Quando o processo de adoção foi iniciado, em 2016, Marcelo Zatar, 46 anos, e Suiany Meotti, 39, buscavam um dos perfis mais procurados: uma criança de até dois anos. Ao visualizar as fotos de Kauã e Kauany, ignoraram esses números.
— Hoje eu digo que o fato de eles serem mais velhos mostrou que foi uma decisão muito acertada. A cada nova conquista a gente vibra junto. Talvez com um bebê não teria esse retorno tão imediato — afirma a funcionária pública.
O pai dos adolescentes trabalha em um hospital referência no combate à covid-19 e decidiu, ao lado da esposa, não expor os filhos aos riscos da contaminação pelo coronavírus. Por isso, o amplo espaço na propriedade do extremo-sul da Capital foi outro fator decisivo para deixá-los aos cuidados dos avós Iara Sílvia Meotti, 66 anos, e Sérgio Meotti, 65. A funcionária pública aposentada não consegue expressar qualquer frase sobre os netos sem embargar a voz.
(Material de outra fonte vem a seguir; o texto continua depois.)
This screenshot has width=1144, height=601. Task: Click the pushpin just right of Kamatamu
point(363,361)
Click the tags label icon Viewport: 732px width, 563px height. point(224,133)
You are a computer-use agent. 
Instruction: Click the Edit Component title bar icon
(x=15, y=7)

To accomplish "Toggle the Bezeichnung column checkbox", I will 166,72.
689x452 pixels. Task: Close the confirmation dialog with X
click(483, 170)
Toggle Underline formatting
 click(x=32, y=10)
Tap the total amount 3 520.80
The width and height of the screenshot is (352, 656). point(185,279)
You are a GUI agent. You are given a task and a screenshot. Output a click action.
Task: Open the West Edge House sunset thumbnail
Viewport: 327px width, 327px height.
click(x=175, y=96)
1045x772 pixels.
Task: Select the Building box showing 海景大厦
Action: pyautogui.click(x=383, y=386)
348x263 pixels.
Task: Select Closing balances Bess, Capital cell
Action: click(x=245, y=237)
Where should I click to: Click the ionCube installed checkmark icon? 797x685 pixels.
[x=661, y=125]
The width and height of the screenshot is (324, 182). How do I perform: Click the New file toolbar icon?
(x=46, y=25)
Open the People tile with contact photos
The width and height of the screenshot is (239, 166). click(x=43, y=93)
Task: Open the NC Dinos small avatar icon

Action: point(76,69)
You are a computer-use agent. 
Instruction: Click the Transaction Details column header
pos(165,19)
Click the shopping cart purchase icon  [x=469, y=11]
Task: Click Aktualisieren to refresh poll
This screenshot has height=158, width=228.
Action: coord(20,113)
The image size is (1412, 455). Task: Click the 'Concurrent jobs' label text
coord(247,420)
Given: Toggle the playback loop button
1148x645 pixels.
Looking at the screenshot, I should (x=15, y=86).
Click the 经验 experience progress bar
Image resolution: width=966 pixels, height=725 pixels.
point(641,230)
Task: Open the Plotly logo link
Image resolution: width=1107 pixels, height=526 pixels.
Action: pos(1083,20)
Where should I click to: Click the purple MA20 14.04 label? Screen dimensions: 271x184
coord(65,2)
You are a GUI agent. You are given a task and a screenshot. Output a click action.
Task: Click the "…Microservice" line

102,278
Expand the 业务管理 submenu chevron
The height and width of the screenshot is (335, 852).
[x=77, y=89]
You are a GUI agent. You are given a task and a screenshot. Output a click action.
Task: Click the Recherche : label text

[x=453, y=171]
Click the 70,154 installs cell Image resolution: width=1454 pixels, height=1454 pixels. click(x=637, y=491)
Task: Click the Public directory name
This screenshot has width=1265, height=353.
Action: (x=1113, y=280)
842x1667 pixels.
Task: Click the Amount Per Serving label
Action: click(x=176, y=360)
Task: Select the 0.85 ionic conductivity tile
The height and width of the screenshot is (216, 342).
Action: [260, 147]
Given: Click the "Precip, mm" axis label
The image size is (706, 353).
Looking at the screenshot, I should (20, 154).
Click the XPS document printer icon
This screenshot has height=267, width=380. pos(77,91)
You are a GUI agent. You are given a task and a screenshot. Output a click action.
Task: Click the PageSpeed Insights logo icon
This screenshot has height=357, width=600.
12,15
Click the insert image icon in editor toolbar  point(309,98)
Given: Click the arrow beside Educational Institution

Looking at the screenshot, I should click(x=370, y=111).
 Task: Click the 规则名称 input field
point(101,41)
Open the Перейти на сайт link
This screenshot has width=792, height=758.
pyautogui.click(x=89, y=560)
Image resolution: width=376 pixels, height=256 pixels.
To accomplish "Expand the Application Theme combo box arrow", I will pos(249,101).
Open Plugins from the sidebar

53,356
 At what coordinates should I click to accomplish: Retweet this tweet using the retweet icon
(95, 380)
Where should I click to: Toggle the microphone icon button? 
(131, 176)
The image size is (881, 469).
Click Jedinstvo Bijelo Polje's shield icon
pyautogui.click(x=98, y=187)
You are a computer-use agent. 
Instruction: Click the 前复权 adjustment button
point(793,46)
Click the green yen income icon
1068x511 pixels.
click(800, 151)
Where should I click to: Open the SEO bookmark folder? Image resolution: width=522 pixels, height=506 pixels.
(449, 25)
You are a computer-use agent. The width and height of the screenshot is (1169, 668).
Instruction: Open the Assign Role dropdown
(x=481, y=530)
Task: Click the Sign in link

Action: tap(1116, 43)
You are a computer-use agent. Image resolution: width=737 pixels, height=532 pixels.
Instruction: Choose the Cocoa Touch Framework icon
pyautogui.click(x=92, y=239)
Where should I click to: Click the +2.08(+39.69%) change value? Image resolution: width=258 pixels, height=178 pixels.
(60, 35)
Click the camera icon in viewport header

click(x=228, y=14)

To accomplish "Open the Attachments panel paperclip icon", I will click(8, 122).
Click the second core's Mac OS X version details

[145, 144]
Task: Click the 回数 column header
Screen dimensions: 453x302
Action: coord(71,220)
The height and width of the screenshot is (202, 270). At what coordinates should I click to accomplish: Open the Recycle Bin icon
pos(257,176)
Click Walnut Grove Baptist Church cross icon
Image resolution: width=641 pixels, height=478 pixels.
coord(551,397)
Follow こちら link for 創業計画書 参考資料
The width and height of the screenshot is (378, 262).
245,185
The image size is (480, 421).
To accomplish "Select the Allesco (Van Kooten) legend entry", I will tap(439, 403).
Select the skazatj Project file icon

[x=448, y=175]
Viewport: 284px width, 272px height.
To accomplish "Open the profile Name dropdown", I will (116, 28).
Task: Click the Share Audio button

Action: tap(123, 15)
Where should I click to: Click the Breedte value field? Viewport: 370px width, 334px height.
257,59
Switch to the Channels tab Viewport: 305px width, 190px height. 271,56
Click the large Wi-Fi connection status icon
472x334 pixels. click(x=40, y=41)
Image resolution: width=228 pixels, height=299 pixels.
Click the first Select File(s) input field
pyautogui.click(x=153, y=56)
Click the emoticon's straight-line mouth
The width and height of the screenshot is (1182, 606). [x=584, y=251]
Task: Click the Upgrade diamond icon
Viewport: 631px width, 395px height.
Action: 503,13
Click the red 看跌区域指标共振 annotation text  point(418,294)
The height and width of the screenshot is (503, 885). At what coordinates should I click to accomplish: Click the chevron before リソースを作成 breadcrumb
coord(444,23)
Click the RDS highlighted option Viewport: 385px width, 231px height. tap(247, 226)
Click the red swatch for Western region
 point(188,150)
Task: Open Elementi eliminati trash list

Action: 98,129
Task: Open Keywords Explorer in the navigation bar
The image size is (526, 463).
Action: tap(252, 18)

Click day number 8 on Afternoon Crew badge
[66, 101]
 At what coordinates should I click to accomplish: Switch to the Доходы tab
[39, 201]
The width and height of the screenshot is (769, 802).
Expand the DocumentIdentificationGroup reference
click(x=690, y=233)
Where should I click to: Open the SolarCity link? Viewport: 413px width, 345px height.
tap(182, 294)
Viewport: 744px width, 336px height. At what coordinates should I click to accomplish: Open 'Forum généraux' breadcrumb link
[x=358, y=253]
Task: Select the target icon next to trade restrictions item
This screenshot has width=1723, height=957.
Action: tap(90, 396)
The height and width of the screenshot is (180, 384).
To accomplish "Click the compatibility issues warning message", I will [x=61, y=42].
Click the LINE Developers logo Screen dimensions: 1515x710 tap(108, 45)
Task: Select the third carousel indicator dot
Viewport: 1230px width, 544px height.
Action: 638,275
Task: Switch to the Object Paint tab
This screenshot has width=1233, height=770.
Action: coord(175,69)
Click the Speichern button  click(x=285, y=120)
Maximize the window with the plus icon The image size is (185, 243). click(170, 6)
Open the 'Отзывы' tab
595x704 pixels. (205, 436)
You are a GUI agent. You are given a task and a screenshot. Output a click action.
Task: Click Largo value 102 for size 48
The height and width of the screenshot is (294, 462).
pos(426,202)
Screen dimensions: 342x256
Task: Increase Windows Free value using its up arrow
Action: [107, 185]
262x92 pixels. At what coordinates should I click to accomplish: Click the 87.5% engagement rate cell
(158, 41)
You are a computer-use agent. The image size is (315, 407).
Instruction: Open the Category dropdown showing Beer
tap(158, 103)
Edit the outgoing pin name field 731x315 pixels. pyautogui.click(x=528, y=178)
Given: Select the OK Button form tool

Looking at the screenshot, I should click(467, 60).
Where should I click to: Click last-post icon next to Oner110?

A emoção é ampliada quando compara a vida antes da chegada de Kauã e Kauany à família.
— A gente ri, a gente brinca, a gente conversa. São as nossas paixões, bençãos que agradecemos a Deus todos os dias. Não imagino o que estaria fazendo hoje sem eles — diz Iara.
O avô brincalhão, no entanto, deixa de lado a figura amorosa quando os “pestinhas”, como definiu os netos, o desobedecem. O castigo reforça a união da família.
— A punição é não rezarmos de mãos dadas, ritual que fazemos todas as noites — explica, com grande esforço ao finalizar a fala e cobrir o rosto para esconder o choro.
Os adolescentes não tem qualquer queixa dos castigos impostos. Kauany, um pouco mais tímida que o irmão, limita a fala a um desejo grandioso: que todos os amigos do antigo abrigo encontrem um lar semelhante. Kauã parece nem lembrar da vida deixada para trás.
— Parece que a gente nasceu nesta família — finaliza, antes de abraçar os avós de coração.
O app Adoção está disponível gratuitamente para Android e iOS nas lojas do Google Play e da Apple Store.